### What you will do
Exactly the lines from the line containing "You are a computer-use agent. The image size is (641, 744)." through the last line of the entries below should appear in the answer, reproduced verbatim.

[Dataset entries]
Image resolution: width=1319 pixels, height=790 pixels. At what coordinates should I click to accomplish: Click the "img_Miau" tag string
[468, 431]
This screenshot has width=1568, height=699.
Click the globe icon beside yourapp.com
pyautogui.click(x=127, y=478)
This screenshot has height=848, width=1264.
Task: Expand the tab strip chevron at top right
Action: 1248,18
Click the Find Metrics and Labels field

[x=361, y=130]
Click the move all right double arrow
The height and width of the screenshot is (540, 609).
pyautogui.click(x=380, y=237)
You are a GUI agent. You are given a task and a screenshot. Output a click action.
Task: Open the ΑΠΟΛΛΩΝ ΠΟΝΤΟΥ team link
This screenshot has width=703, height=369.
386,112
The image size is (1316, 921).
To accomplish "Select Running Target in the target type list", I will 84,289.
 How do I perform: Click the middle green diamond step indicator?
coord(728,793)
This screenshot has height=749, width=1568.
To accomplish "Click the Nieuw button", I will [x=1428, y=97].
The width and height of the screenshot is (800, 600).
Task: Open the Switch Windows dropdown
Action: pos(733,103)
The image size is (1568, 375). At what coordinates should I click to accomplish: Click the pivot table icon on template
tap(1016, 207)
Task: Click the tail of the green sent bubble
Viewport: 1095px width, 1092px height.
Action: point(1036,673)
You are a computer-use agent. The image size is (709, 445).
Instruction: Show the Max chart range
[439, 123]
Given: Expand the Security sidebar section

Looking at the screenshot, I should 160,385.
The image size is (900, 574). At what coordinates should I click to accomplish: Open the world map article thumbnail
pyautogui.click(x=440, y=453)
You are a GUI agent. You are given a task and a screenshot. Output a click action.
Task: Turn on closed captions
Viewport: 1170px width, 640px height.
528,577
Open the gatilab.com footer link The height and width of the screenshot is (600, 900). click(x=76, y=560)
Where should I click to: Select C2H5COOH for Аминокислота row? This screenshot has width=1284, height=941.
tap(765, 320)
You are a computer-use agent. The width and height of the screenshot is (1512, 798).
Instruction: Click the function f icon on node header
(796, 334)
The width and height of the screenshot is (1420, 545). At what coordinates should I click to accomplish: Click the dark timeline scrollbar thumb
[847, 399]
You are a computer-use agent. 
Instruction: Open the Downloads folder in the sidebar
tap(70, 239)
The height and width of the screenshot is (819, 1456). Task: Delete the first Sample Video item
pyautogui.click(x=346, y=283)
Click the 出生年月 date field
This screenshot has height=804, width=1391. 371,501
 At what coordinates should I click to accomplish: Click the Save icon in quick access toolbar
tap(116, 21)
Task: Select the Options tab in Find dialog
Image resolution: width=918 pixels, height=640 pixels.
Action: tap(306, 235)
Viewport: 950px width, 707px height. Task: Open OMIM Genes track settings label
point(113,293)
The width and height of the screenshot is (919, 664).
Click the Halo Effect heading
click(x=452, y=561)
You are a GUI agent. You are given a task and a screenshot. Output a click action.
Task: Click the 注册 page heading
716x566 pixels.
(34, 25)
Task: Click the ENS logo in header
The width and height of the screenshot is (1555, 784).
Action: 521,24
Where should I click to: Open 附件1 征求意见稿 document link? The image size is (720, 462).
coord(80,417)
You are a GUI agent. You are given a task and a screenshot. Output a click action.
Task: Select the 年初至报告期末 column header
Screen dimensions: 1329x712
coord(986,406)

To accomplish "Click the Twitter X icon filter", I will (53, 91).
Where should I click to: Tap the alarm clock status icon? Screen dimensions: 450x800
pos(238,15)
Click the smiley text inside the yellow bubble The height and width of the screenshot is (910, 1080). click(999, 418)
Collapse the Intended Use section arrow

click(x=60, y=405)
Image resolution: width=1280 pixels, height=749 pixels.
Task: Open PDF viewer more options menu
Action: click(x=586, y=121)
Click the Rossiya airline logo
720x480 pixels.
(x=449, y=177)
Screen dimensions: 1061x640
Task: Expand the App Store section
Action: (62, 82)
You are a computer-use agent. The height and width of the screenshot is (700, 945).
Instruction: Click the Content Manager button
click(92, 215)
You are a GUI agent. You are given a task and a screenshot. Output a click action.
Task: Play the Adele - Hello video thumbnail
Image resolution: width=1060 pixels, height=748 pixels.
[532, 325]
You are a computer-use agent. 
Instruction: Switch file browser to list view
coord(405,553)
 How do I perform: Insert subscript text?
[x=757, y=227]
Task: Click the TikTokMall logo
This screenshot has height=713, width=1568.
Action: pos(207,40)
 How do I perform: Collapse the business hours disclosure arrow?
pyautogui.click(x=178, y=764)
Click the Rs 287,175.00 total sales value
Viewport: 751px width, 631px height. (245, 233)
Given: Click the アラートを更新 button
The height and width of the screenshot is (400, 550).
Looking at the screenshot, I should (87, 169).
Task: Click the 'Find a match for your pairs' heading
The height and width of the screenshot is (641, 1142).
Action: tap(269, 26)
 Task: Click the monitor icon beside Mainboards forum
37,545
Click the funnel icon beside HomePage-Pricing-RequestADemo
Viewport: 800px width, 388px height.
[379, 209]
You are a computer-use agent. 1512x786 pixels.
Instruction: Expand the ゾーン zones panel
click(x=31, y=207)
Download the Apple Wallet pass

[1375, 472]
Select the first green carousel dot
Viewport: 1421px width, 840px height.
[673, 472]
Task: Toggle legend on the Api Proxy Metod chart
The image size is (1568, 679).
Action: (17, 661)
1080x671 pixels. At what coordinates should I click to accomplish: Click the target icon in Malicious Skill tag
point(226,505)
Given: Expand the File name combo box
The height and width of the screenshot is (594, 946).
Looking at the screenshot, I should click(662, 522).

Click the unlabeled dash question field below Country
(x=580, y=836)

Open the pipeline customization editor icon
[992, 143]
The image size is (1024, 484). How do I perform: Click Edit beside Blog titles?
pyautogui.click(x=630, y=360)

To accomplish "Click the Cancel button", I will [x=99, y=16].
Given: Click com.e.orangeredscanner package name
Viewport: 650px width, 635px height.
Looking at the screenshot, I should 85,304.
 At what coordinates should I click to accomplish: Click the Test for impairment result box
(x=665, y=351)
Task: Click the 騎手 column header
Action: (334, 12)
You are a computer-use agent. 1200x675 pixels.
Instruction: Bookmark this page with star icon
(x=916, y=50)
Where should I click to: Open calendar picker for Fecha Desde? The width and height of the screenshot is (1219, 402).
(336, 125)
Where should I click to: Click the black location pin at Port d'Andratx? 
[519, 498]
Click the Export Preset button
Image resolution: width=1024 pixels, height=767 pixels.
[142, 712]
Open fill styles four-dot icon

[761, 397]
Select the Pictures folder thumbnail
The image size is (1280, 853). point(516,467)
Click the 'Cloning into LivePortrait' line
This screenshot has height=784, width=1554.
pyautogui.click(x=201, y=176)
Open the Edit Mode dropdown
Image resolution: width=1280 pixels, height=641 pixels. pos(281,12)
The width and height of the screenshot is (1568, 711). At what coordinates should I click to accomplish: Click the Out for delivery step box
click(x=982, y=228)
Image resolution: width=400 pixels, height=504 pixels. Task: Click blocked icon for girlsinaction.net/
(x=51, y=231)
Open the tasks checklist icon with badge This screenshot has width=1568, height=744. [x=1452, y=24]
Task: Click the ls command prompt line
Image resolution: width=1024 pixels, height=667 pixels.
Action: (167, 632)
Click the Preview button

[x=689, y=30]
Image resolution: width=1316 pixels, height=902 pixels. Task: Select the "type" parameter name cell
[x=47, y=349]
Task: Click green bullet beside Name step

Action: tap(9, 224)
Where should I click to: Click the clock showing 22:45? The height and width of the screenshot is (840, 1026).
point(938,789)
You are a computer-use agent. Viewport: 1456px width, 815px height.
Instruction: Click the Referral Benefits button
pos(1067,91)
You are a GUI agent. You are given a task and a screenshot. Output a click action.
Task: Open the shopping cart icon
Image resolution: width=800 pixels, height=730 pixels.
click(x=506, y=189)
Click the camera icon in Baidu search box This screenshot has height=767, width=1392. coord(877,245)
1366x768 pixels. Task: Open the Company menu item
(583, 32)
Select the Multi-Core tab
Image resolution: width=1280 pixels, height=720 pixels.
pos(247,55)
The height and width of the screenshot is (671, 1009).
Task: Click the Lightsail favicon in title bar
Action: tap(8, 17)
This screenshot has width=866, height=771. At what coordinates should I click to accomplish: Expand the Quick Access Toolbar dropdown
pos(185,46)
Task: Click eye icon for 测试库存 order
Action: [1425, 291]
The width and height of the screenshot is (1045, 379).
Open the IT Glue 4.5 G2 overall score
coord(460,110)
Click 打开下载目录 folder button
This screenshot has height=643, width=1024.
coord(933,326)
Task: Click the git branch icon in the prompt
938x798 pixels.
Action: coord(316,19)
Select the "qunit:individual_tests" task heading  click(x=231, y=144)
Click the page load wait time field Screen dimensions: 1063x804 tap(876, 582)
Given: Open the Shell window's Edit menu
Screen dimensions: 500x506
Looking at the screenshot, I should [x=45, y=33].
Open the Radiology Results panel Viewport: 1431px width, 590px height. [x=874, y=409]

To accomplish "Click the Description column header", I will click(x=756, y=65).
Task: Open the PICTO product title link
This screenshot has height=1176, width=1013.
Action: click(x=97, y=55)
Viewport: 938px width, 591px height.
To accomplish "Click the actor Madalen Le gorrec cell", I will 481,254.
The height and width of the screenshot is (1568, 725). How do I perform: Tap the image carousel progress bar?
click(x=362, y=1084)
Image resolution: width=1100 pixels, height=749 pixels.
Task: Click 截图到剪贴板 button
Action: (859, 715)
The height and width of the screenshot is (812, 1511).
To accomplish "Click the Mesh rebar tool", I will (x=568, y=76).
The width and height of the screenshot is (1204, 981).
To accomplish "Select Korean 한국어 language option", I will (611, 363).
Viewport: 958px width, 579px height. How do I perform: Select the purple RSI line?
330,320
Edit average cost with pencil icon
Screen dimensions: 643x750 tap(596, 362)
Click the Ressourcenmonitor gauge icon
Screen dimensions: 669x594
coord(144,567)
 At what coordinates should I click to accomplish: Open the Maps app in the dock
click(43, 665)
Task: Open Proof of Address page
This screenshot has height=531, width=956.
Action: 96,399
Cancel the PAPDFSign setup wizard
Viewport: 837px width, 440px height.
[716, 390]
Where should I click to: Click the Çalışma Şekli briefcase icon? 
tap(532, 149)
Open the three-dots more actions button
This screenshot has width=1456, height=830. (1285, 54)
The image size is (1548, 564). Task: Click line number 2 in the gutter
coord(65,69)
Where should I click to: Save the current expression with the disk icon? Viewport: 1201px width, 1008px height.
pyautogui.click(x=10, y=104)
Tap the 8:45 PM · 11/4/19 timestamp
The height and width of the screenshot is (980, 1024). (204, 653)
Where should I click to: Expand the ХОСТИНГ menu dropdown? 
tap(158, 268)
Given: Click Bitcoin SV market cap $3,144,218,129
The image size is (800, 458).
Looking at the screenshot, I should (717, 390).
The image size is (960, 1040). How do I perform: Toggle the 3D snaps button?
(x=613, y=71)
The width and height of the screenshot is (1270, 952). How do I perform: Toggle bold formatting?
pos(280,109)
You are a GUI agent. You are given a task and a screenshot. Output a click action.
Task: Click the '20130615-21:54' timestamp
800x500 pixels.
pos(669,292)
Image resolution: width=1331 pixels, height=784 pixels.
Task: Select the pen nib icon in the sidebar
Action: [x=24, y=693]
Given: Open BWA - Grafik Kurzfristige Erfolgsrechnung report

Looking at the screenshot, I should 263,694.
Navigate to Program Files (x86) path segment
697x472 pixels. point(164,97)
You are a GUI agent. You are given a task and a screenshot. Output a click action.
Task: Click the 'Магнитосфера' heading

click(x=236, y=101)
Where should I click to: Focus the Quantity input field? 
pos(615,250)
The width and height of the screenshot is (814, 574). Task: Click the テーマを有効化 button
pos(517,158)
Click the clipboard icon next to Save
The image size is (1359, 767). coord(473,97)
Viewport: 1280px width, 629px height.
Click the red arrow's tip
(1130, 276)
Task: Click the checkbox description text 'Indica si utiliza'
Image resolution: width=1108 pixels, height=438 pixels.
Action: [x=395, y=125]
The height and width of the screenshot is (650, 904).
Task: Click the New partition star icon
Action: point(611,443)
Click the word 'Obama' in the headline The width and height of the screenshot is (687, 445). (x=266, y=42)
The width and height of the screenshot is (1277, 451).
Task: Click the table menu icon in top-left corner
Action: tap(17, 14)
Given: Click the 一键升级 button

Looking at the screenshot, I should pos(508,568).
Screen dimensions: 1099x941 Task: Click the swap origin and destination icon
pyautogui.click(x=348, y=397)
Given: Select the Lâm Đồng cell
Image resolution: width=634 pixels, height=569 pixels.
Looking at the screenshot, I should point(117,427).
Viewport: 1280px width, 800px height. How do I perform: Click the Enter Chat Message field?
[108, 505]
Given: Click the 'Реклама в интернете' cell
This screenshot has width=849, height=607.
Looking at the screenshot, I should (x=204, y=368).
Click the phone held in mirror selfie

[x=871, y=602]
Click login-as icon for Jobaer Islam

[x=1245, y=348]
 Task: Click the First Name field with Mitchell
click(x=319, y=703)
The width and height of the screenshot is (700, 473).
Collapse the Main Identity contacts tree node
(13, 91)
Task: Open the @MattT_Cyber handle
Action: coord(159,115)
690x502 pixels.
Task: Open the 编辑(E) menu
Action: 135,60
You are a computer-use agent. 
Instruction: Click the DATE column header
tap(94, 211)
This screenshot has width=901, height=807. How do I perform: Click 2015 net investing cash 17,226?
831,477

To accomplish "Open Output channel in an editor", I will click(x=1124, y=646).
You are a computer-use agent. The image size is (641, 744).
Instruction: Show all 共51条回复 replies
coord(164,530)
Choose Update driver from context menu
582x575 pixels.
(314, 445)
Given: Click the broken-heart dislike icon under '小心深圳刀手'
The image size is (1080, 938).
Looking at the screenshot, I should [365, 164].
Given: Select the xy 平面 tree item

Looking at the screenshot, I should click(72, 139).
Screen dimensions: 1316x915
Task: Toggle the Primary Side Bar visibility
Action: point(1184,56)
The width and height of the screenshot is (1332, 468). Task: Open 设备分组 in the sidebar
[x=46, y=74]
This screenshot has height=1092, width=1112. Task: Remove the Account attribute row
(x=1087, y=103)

### Expected answer
You are a computer-use agent. The image size is (641, 744).
Instruction: Show all 共51条回复 replies
coord(164,530)
Choose Update driver from context menu
582x575 pixels.
(314, 445)
Given: Click the broken-heart dislike icon under '小心深圳刀手'
The image size is (1080, 938).
Looking at the screenshot, I should [365, 164].
Given: Select the xy 平面 tree item

Looking at the screenshot, I should click(72, 139).
Screen dimensions: 1316x915
Task: Toggle the Primary Side Bar visibility
Action: point(1184,56)
The width and height of the screenshot is (1332, 468). Task: Open 设备分组 in the sidebar
[x=46, y=74]
This screenshot has height=1092, width=1112. Task: Remove the Account attribute row
(x=1087, y=103)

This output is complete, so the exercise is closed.